• **What to work on**
Please reproduce each of the records below word for word, keeping every line in its original order.

• **Input material**
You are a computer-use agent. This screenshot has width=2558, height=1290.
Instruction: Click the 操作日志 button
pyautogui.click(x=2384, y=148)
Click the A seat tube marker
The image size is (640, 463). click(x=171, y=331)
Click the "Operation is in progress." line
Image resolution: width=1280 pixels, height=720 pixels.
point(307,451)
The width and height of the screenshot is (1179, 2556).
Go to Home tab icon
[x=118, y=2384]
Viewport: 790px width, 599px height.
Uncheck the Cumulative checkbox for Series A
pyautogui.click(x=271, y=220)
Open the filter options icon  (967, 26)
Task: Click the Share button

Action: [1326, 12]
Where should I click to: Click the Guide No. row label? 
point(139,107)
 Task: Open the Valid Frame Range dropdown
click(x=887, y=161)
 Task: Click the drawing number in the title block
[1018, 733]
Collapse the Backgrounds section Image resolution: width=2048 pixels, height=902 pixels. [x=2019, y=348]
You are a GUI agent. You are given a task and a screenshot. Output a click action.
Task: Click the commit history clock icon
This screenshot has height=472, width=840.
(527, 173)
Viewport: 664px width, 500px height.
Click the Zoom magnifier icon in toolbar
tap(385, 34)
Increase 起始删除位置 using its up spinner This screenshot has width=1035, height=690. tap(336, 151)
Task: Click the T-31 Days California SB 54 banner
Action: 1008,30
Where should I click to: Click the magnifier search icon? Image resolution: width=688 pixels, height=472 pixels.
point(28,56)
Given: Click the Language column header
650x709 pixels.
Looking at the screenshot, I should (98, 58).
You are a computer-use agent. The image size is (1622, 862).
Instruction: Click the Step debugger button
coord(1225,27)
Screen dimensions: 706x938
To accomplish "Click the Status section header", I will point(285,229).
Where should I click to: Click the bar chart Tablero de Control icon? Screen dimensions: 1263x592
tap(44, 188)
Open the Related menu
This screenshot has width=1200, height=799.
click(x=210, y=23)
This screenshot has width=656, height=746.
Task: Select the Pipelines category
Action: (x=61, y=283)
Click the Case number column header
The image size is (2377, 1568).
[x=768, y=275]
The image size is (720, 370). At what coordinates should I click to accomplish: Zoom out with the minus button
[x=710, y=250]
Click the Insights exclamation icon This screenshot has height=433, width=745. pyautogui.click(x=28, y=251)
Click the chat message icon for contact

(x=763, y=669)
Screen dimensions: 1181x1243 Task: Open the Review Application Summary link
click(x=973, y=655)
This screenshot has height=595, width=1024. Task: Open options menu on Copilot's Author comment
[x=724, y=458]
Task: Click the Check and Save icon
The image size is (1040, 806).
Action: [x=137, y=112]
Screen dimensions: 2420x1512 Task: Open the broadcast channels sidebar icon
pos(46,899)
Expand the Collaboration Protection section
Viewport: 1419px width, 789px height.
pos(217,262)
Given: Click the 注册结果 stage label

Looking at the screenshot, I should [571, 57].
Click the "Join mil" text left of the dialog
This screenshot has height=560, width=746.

• **Exercise output**
You are a computer-use agent. This screenshot has width=2558, height=1290.
Instruction: Click the 操作日志 button
pyautogui.click(x=2384, y=148)
Click the A seat tube marker
The image size is (640, 463). click(x=171, y=331)
Click the "Operation is in progress." line
Image resolution: width=1280 pixels, height=720 pixels.
point(307,451)
The width and height of the screenshot is (1179, 2556).
Go to Home tab icon
[x=118, y=2384]
Viewport: 790px width, 599px height.
Uncheck the Cumulative checkbox for Series A
pyautogui.click(x=271, y=220)
Open the filter options icon  (967, 26)
Task: Click the Share button

Action: [1326, 12]
Where should I click to: Click the Guide No. row label? 
point(139,107)
 Task: Open the Valid Frame Range dropdown
click(x=887, y=161)
 Task: Click the drawing number in the title block
[1018, 733]
Collapse the Backgrounds section Image resolution: width=2048 pixels, height=902 pixels. [x=2019, y=348]
You are a GUI agent. You are given a task and a screenshot. Output a click action.
Task: Click the commit history clock icon
This screenshot has height=472, width=840.
(527, 173)
Viewport: 664px width, 500px height.
Click the Zoom magnifier icon in toolbar
tap(385, 34)
Increase 起始删除位置 using its up spinner This screenshot has width=1035, height=690. tap(336, 151)
Task: Click the T-31 Days California SB 54 banner
Action: 1008,30
Where should I click to: Click the magnifier search icon? Image resolution: width=688 pixels, height=472 pixels.
point(28,56)
Given: Click the Language column header
650x709 pixels.
Looking at the screenshot, I should (98, 58).
You are a computer-use agent. The image size is (1622, 862).
Instruction: Click the Step debugger button
coord(1225,27)
Screen dimensions: 706x938
To accomplish "Click the Status section header", I will point(285,229).
Where should I click to: Click the bar chart Tablero de Control icon? Screen dimensions: 1263x592
tap(44, 188)
Open the Related menu
This screenshot has width=1200, height=799.
click(x=210, y=23)
This screenshot has width=656, height=746.
Task: Select the Pipelines category
Action: (x=61, y=283)
Click the Case number column header
The image size is (2377, 1568).
[x=768, y=275]
The image size is (720, 370). At what coordinates should I click to accomplish: Zoom out with the minus button
[x=710, y=250]
Click the Insights exclamation icon This screenshot has height=433, width=745. pyautogui.click(x=28, y=251)
Click the chat message icon for contact

(x=763, y=669)
Screen dimensions: 1181x1243 Task: Open the Review Application Summary link
click(x=973, y=655)
This screenshot has height=595, width=1024. Task: Open options menu on Copilot's Author comment
[x=724, y=458]
Task: Click the Check and Save icon
The image size is (1040, 806).
Action: [x=137, y=112]
Screen dimensions: 2420x1512 Task: Open the broadcast channels sidebar icon
pos(46,899)
Expand the Collaboration Protection section
Viewport: 1419px width, 789px height.
pos(217,262)
Given: Click the 注册结果 stage label

Looking at the screenshot, I should [571, 57].
Click the "Join mil" text left of the dialog
This screenshot has height=560, width=746.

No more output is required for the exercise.